### What you need to do
Find the word "pixels" in the material below and gather every line that contains it.
*** Begin section ***
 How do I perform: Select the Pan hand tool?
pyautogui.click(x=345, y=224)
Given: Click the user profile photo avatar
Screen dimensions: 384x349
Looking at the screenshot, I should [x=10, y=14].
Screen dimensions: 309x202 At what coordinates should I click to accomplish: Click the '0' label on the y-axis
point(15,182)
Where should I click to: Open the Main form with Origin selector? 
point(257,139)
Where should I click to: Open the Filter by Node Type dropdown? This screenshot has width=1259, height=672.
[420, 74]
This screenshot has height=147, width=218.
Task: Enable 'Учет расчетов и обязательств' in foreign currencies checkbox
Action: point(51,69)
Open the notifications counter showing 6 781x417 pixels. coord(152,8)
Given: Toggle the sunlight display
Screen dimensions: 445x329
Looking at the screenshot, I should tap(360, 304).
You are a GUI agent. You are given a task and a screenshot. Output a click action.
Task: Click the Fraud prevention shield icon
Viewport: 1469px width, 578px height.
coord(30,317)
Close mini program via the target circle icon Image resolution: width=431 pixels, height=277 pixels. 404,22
*** End section ***
### Response for this exercise
Open the notifications counter showing 6 781x417 pixels. coord(152,8)
Close mini program via the target circle icon Image resolution: width=431 pixels, height=277 pixels. 404,22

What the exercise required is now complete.